If you are already known by a broad audience, you can easily gain lots of followers (Twitter) or friends (Facebook). These are both fans and real life friends. They see what you post and are more likely to be proactive about it – they will read it first of all, and they will probably retweet it or repost it and talk about it in their own circles. This is a good example of free and good quality publicity. Patty Digh, author of 37 Days blog and Life is a Verb, with 1,700 friends is a great example. I don’t know the exact numbers, but I am willing to bet that they are significant. People read what she is doing on her facebook site and then they buy tickets for her presentations and lectures, they buy books, they write reviews, and they tell their friends.
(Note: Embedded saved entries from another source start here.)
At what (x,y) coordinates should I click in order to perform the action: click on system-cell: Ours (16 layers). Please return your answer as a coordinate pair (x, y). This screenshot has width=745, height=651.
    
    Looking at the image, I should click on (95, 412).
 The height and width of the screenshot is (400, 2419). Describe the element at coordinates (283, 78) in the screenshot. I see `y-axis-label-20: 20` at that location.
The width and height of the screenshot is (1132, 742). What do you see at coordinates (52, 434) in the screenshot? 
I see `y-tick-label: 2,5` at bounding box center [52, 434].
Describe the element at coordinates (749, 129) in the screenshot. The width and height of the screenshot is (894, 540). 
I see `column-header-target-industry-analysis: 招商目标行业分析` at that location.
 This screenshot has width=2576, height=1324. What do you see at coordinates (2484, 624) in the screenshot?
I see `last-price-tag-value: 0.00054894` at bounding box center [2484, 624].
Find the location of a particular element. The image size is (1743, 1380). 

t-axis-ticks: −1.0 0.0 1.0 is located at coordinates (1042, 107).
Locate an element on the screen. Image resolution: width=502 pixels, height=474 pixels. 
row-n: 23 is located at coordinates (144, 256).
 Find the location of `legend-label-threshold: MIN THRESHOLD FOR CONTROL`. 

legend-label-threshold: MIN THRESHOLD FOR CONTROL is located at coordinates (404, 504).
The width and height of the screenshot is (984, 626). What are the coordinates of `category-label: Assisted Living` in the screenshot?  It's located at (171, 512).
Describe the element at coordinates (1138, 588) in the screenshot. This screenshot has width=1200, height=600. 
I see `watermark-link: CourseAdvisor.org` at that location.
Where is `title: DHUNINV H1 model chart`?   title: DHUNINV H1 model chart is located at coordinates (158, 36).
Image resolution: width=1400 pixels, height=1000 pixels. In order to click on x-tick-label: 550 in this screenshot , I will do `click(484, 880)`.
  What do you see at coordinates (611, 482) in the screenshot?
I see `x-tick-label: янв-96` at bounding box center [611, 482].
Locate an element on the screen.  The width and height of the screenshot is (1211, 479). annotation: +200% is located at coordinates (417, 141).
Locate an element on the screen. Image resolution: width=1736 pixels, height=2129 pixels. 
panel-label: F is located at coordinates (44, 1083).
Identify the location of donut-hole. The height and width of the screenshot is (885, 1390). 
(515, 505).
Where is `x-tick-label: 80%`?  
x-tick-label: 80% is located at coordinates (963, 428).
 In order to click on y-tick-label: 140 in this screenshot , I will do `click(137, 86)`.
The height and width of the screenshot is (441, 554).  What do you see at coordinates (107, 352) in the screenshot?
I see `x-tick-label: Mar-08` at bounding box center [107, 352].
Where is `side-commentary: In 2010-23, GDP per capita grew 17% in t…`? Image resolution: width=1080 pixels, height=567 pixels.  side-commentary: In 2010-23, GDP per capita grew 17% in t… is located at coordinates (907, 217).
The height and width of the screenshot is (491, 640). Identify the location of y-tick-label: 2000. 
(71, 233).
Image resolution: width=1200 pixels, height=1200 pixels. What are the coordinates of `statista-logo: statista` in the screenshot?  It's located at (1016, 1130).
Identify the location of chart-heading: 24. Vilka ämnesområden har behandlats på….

Such publicity has a life of its own – there is very little you need to do to make it work for you other than post and tweet.
But what if you aren’t already known by a broad audience? This situation requires a bit more work on your part, but it is just as possible to hone in on your key audience and build the right following. A great example of this is the barefooters. Nearly half my facebook friends are barefooters from around the world. I didn’t even actively seek them, but because barefooters long to know that they are not alone in this world, they have some incredible community-building skills. It all started with just a couple of barefoot friends. Their barefoot friends saw my comments on their facebook walls and friend-requested me. I accepted and left comments on my new friends’ walls and so the friends started collecting. Before long, I found myself with a significant following of barefooters.
Last week when I posted on this blog about barefooting, I simply posted a link to the Nitty Gritty on my facebook status. On that day alone I had more hits on the Nitty Gritty than I get on any average week!
So here is the point: translate that barefoot story to your own writing. Focus on the theme(s) of your writing and tap into the audience who wants to read that stuff. Although I wasn’t proactive in collecting the barefoot friends, I can certainly learn the lessons demonstrated by them. Seek friends and followers who fit into your niche and follow them. People will always look at their new followers and if they like what they see, they will share it. It’s like the old adage – jump on the bandwagon. If you mix with your intended audience and they like your stuff, it will snowball before your very eyes. Your message (i.e., your name and your writing) will show up in unexpected places beyond what you can imagine or manage all on your own.